EXERCISE DESCRIPTION: Please repeat the lines below, exactly and only, from the one that holds "This screenshot has width=1250, height=952." through the one that holds "Click the orange".

SUPPLIED INFORMATION:
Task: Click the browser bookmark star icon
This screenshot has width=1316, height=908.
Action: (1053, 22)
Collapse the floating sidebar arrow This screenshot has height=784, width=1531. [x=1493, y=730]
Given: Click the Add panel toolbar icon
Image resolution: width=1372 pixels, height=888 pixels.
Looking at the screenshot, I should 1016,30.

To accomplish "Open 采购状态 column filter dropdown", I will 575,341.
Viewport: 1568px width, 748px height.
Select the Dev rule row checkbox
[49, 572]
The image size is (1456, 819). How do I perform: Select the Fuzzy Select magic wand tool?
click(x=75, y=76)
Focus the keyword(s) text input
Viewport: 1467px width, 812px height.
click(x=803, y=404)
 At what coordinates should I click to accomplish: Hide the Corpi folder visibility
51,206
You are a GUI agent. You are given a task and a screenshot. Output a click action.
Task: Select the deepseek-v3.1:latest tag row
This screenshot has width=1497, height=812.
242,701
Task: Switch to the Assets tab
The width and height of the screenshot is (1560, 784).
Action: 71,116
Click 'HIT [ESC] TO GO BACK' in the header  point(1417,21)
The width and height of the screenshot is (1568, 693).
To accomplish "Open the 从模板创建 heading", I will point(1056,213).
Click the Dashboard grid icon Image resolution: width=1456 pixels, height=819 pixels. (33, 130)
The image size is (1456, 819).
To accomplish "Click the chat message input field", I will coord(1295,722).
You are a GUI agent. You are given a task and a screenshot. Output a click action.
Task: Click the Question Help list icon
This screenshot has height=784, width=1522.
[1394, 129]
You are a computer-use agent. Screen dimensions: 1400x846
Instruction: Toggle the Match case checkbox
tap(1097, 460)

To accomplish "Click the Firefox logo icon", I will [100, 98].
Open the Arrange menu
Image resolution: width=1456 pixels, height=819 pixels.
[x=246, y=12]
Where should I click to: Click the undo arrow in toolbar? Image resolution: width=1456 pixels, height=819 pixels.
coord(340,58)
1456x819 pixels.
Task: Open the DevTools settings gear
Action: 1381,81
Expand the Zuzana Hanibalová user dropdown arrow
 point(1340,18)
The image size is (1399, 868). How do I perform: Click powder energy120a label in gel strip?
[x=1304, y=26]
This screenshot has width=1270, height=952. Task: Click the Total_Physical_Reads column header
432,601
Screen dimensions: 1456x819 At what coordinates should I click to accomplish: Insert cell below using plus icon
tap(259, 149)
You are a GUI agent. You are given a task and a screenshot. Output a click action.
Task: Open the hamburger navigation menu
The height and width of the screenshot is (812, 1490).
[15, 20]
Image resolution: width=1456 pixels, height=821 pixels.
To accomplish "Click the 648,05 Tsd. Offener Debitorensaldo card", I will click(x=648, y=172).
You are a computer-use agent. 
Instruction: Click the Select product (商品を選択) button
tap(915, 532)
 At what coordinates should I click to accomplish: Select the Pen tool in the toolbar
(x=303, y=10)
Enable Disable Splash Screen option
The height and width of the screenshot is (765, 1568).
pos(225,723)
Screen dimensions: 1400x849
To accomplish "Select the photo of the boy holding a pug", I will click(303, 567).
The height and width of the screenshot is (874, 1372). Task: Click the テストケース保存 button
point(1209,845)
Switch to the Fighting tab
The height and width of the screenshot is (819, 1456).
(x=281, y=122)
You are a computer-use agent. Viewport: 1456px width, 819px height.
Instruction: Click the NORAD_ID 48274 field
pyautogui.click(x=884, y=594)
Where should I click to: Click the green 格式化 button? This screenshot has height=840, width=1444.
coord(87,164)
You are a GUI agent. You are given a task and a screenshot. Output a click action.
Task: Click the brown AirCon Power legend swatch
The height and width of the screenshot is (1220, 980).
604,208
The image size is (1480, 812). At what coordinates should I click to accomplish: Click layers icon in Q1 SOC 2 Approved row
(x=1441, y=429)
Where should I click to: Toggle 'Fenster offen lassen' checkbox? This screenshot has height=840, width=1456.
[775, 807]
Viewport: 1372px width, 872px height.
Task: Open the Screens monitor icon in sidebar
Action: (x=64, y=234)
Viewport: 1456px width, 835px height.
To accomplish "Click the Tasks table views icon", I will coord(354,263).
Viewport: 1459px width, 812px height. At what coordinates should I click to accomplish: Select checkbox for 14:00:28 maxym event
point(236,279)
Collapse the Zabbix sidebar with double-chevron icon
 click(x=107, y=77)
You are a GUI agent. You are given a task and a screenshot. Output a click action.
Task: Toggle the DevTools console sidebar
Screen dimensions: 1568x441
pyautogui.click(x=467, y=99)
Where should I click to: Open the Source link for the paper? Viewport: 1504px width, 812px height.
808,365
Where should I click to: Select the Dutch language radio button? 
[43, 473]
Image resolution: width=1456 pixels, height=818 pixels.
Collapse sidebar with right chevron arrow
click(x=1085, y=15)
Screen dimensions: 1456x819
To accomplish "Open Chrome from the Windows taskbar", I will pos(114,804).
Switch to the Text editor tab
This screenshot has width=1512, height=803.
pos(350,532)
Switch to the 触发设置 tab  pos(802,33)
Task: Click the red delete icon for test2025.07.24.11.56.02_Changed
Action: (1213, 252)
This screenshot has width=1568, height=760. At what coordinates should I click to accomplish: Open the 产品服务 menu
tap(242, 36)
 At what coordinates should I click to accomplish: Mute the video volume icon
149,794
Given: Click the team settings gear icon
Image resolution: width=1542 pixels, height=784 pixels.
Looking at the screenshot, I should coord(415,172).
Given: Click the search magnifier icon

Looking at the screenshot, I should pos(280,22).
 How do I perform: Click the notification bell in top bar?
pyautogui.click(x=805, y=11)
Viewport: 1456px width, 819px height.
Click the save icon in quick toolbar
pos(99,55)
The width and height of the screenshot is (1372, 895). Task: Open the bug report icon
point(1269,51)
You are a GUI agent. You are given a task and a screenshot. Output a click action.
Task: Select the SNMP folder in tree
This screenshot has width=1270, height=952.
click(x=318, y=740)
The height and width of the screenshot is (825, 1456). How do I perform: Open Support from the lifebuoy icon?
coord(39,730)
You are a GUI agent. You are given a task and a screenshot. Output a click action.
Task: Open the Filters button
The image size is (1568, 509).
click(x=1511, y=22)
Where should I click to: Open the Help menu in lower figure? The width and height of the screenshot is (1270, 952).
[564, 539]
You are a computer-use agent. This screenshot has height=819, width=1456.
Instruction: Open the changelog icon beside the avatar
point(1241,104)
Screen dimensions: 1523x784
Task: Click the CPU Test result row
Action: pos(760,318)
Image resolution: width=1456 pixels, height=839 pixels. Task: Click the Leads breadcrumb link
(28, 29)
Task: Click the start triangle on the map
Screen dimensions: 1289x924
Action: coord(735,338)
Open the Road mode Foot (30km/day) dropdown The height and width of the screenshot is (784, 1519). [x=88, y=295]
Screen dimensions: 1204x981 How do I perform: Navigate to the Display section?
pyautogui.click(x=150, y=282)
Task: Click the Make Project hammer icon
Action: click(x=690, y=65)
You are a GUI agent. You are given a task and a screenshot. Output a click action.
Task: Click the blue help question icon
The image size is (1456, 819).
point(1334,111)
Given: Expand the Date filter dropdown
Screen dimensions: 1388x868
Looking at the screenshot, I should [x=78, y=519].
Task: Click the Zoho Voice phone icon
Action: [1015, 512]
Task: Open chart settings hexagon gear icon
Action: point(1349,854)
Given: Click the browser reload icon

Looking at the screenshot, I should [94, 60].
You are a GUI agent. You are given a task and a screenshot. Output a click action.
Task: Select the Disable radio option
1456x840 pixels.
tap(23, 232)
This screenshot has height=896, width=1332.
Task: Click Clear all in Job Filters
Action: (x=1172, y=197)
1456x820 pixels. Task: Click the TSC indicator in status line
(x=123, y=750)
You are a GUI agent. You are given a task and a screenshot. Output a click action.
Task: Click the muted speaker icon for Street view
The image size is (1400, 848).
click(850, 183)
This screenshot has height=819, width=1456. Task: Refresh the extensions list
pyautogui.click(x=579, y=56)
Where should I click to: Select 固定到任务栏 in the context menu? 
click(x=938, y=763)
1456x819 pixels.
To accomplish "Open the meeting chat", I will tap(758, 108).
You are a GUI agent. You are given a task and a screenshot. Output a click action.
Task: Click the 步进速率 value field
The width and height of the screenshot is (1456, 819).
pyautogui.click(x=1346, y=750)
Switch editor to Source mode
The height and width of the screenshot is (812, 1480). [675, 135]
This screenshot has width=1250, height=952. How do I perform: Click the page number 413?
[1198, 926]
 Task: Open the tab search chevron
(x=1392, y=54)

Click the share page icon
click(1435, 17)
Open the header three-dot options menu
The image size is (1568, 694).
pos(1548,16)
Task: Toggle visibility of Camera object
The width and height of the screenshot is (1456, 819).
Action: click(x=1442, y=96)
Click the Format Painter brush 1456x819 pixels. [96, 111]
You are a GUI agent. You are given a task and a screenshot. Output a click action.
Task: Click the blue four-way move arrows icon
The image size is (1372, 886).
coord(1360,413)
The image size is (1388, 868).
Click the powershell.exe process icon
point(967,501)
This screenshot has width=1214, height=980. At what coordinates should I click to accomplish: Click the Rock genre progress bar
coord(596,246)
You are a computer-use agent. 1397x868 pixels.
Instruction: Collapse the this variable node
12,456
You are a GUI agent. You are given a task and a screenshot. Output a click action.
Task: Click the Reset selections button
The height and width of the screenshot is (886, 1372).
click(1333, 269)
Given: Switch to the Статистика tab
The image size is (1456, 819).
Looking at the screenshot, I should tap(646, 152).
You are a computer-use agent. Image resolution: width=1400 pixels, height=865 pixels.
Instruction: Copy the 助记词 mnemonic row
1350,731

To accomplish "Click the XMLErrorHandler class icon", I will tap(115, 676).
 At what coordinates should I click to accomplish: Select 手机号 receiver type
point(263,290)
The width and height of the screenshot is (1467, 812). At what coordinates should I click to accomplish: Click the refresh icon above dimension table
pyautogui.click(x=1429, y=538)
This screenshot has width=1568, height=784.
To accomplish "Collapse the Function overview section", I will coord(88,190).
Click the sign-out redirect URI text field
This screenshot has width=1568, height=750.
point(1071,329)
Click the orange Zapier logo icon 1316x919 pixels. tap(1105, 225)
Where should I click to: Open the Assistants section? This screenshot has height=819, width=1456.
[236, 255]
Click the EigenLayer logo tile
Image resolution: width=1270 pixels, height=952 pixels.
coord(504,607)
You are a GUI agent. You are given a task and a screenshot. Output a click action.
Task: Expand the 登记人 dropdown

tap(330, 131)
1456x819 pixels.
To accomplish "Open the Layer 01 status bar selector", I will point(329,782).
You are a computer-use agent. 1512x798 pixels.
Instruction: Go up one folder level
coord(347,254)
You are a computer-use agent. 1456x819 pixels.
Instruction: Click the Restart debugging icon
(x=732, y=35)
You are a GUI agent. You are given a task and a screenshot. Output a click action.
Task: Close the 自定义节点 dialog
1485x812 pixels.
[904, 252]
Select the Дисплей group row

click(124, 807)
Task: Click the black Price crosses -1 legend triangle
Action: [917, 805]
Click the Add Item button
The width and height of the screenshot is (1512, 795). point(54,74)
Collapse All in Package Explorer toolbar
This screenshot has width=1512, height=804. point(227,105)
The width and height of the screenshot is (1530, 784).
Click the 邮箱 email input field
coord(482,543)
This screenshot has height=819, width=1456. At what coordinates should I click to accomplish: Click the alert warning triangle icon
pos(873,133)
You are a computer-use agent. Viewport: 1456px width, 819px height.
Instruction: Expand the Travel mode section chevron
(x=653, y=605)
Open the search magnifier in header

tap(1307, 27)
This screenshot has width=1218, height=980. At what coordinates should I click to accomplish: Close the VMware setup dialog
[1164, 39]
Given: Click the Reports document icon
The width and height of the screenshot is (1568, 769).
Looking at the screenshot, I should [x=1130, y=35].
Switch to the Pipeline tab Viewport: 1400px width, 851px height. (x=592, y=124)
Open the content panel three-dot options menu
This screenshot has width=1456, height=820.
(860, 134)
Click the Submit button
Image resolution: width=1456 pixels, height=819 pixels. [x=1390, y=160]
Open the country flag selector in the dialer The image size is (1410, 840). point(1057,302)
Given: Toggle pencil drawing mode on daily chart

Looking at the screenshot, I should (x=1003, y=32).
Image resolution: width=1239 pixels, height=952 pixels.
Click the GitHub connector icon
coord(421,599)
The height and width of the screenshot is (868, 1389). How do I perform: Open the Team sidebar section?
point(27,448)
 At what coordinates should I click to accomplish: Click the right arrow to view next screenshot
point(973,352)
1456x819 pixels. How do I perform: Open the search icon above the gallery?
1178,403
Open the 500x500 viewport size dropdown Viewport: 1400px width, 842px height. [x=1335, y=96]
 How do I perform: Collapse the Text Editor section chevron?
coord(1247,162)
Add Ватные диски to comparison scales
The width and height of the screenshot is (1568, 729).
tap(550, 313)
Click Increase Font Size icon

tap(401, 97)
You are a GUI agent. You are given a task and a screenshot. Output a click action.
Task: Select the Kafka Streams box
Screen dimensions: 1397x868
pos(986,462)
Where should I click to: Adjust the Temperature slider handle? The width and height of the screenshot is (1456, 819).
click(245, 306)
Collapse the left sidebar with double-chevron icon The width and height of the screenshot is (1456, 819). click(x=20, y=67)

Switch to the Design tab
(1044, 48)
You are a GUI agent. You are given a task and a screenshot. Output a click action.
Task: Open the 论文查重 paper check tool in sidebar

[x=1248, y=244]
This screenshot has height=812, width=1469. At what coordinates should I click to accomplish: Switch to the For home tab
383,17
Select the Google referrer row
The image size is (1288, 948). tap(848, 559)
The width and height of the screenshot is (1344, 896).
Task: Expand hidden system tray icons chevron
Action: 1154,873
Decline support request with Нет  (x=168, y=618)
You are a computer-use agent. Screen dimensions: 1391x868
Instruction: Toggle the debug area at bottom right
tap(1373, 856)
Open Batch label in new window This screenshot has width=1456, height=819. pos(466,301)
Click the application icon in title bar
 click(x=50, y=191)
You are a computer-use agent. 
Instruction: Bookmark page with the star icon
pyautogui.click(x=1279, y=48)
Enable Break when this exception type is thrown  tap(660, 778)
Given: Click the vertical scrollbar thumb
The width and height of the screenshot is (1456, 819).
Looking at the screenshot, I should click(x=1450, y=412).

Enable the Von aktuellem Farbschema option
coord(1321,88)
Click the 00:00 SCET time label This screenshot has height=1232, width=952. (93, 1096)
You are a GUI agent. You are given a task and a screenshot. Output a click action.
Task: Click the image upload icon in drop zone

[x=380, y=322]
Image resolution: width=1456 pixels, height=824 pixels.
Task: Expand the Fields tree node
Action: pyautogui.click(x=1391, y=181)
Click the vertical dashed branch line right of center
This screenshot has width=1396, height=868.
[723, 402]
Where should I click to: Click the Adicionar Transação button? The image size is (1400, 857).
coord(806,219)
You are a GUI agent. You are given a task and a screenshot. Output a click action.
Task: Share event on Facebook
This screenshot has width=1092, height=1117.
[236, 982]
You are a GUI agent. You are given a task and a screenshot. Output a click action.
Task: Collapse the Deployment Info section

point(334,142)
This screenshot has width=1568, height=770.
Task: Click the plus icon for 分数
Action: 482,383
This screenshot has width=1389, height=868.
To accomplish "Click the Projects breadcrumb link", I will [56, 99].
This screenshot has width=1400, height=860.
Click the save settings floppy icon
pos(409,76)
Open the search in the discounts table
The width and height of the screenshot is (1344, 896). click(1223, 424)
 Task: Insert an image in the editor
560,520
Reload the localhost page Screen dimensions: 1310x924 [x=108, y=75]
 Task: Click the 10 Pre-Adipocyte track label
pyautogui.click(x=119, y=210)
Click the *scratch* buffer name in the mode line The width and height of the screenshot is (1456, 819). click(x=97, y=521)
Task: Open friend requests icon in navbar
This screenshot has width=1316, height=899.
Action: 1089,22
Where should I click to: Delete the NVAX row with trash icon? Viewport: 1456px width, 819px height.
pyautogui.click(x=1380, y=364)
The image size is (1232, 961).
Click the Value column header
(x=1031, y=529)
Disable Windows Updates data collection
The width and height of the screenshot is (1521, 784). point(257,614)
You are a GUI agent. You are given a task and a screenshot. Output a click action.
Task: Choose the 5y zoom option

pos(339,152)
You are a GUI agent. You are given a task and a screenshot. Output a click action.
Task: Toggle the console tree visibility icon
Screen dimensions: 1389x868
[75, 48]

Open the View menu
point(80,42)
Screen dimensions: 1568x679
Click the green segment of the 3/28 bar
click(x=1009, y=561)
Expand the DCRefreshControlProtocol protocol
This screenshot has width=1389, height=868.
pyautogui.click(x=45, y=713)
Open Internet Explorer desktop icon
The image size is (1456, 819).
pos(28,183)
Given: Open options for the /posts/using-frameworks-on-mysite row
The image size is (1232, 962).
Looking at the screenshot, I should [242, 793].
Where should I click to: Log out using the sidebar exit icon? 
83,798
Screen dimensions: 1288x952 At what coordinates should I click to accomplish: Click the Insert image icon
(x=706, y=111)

OUTPUT BELOW:
This screenshot has width=1250, height=952. How do I perform: Click the page number 413?
[1198, 926]
 Task: Open the tab search chevron
(x=1392, y=54)

Click the share page icon
click(1435, 17)
Open the header three-dot options menu
The image size is (1568, 694).
pos(1548,16)
Task: Toggle visibility of Camera object
The width and height of the screenshot is (1456, 819).
Action: click(x=1442, y=96)
Click the Format Painter brush 1456x819 pixels. [96, 111]
You are a GUI agent. You are given a task and a screenshot. Output a click action.
Task: Click the blue four-way move arrows icon
The image size is (1372, 886).
coord(1360,413)
The image size is (1388, 868).
Click the powershell.exe process icon
point(967,501)
This screenshot has width=1214, height=980. At what coordinates should I click to accomplish: Click the Rock genre progress bar
coord(596,246)
You are a computer-use agent. 1397x868 pixels.
Instruction: Collapse the this variable node
12,456
You are a GUI agent. You are given a task and a screenshot. Output a click action.
Task: Click the Reset selections button
The height and width of the screenshot is (886, 1372).
click(1333, 269)
Given: Switch to the Статистика tab
The image size is (1456, 819).
Looking at the screenshot, I should tap(646, 152).
You are a computer-use agent. Image resolution: width=1400 pixels, height=865 pixels.
Instruction: Copy the 助记词 mnemonic row
1350,731

To accomplish "Click the XMLErrorHandler class icon", I will tap(115, 676).
 At what coordinates should I click to accomplish: Select 手机号 receiver type
point(263,290)
The width and height of the screenshot is (1467, 812). At what coordinates should I click to accomplish: Click the refresh icon above dimension table
pyautogui.click(x=1429, y=538)
This screenshot has width=1568, height=784.
To accomplish "Collapse the Function overview section", I will coord(88,190).
Click the sign-out redirect URI text field
This screenshot has width=1568, height=750.
point(1071,329)
Click the orange Zapier logo icon 1316x919 pixels. tap(1105, 225)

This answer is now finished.